Dr. Sanjay Awasthi, Professor of the Department of Internal Medicine, Division of Hematology & Oncology, Texas Tech University Health Sciences Center and Medical Director, Southwest Cancer Center Lubbock, Texas, added, "The apparent ability in pre-clinical trials of WP1066 to stimulate the patient’s natural immune response and simultaneously inducing tumor cell death by inhibiting the activated form of STAT3 is highly promising and unique. Importantly, based on current scientific findings, such properties should be extremely valuable in developing improved treatments for AML patients and expanding their therapeutic options.

"We are clearly excited to see what Moleculin’s Annamycin can do for relapsed or refractory AML patients in the Company’s recently launched clinical trial," continued Dr. Awasthi, "thus given the potential for an even broader arsenal of AML drugs, we are encouraging Moleculin to expand their AML clinical research to include this novel immuno-stimulating STAT3 inhibitor drug candidate."

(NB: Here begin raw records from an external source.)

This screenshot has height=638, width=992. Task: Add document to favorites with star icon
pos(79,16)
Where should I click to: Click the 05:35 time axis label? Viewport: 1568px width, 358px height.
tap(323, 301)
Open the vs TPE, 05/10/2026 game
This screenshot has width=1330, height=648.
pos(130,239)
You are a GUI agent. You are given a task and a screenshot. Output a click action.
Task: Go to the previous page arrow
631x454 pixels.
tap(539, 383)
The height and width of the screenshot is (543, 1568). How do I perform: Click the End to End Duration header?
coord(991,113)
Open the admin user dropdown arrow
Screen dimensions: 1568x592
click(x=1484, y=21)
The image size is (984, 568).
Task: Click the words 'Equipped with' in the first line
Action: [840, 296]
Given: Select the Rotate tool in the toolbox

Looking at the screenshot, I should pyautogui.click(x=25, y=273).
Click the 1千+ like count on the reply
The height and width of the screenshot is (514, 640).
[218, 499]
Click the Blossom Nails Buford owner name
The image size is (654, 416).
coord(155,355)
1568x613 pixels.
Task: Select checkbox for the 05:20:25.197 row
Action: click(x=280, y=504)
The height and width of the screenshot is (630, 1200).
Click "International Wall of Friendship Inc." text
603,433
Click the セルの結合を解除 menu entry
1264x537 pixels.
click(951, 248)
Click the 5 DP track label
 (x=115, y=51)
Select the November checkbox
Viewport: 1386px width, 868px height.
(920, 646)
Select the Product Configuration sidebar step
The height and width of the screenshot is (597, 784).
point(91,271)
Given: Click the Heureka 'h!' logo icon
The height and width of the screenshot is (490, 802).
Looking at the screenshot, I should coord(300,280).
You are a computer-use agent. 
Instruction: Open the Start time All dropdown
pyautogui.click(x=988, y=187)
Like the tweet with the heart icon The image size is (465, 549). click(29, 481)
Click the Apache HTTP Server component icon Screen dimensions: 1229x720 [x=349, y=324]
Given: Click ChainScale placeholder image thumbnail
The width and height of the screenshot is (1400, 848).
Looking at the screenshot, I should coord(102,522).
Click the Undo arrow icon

Another noted AML expert, Dr. Jorge Cortes, is also encouraging Moleculin’s clinical expansion, commenting: "AML appears to be associated with a significant increase in the activation of STAT3 and many of us in the AML clinical community have been eager to test the ability of a STAT3 inhibitor to treat AML patients. Part of the difficulty in pursuing this path has been finding a safe and effective STAT3 inhibitor and, if successful, WP1066 may have finally opened this pathway."

Mr. Klemp concluded: "Of course, our first priority will be to demonstrate single agent activity in both Annamycin and WP1066, but we see exploring the potential for synergistic effect as a longer-term opportunity as well."